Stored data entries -
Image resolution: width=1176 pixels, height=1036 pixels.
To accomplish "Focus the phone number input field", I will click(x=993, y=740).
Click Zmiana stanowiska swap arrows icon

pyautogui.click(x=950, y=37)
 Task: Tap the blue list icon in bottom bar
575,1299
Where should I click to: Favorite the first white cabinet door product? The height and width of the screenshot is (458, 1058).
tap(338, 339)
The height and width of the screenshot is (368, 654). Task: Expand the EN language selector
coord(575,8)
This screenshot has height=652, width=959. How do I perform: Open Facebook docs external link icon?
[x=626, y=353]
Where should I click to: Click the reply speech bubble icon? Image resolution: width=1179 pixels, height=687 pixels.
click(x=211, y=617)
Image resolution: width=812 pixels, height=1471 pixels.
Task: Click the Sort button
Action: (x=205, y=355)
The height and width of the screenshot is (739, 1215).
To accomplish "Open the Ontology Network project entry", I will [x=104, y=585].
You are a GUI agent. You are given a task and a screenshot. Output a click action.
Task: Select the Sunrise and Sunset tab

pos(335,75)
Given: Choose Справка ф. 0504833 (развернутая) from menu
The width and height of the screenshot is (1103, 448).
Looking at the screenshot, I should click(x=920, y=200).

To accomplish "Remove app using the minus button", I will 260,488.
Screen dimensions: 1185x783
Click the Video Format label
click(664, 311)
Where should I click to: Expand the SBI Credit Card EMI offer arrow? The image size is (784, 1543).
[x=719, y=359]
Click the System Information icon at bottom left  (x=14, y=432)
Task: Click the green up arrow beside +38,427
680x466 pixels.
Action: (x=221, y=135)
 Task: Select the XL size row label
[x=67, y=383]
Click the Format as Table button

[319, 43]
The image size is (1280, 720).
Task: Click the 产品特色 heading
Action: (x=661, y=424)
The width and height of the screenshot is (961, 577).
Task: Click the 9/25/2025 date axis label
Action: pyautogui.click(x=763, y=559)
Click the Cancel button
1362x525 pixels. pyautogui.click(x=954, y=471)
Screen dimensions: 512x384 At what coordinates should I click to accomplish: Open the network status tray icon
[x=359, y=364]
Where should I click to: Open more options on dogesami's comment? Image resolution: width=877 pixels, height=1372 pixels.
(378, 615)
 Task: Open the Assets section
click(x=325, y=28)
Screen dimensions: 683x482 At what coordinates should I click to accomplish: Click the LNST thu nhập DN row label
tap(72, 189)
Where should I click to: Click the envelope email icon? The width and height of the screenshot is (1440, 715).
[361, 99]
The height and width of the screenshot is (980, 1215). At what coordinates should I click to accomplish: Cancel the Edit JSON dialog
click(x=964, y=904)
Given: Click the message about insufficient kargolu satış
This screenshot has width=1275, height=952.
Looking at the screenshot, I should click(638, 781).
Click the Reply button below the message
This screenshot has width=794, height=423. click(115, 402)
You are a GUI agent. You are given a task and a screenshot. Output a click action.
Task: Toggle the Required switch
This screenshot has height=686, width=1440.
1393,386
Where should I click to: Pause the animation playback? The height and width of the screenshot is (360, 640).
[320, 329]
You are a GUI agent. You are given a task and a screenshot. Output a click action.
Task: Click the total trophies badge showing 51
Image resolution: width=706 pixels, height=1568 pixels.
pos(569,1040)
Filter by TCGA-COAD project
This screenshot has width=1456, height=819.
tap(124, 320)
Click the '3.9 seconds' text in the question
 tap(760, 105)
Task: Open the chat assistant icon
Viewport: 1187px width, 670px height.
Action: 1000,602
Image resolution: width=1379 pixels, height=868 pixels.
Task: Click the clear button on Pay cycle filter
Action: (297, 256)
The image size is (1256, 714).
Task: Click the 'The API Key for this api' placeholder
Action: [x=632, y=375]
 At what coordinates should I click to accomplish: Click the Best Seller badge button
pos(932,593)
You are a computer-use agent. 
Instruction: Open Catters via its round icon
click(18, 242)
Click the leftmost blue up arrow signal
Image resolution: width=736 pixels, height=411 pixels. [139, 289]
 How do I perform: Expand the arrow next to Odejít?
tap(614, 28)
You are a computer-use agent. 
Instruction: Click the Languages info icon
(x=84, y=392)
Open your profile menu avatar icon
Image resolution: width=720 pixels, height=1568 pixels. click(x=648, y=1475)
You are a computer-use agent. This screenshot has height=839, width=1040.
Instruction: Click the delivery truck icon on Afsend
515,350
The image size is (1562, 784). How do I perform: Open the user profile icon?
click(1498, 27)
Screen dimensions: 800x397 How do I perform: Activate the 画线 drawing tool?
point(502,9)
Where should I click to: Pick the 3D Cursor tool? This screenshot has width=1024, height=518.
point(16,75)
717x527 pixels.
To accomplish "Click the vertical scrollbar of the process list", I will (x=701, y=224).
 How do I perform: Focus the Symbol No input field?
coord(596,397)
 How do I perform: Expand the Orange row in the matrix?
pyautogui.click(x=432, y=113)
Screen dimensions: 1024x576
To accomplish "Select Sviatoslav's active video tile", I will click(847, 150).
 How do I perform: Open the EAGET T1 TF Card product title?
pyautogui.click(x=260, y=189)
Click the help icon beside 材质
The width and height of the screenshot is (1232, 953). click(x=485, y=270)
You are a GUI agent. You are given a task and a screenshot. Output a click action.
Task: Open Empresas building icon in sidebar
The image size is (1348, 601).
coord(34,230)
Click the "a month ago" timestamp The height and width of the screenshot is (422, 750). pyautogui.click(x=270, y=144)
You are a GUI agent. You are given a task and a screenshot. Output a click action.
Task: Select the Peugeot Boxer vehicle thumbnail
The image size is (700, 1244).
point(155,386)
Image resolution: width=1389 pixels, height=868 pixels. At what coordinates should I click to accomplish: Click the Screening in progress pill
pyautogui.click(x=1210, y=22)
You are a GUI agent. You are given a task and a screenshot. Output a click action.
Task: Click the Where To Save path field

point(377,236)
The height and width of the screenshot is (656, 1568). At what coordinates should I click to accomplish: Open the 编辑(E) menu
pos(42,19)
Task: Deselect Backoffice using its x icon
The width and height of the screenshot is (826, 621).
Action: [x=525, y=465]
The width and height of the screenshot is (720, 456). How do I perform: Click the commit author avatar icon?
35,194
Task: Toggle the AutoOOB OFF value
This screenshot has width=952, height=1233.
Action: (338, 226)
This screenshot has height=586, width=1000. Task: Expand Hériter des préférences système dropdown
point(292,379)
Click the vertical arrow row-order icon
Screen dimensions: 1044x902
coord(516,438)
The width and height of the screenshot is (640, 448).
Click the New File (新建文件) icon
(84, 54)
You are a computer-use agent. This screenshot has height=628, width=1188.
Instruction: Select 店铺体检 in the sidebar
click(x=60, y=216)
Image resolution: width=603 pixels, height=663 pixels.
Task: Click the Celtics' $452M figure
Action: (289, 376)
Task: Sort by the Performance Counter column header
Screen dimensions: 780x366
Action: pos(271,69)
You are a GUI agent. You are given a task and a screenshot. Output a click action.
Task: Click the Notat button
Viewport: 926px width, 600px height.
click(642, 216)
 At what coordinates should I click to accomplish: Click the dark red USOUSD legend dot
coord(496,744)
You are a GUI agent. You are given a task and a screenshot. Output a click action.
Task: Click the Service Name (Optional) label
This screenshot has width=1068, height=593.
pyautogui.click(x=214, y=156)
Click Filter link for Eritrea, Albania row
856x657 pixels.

Instructions for the task -
Reproduce every line from the preceding data in which the word "will" can be found.

Final answer -
To accomplish "Focus the phone number input field", I will click(x=993, y=740).
To accomplish "Open the Ontology Network project entry", I will [x=104, y=585].
To accomplish "Remove app using the minus button", I will 260,488.
To accomplish "Click the vertical scrollbar of the process list", I will (x=701, y=224).
To accomplish "Select Sviatoslav's active video tile", I will click(847, 150).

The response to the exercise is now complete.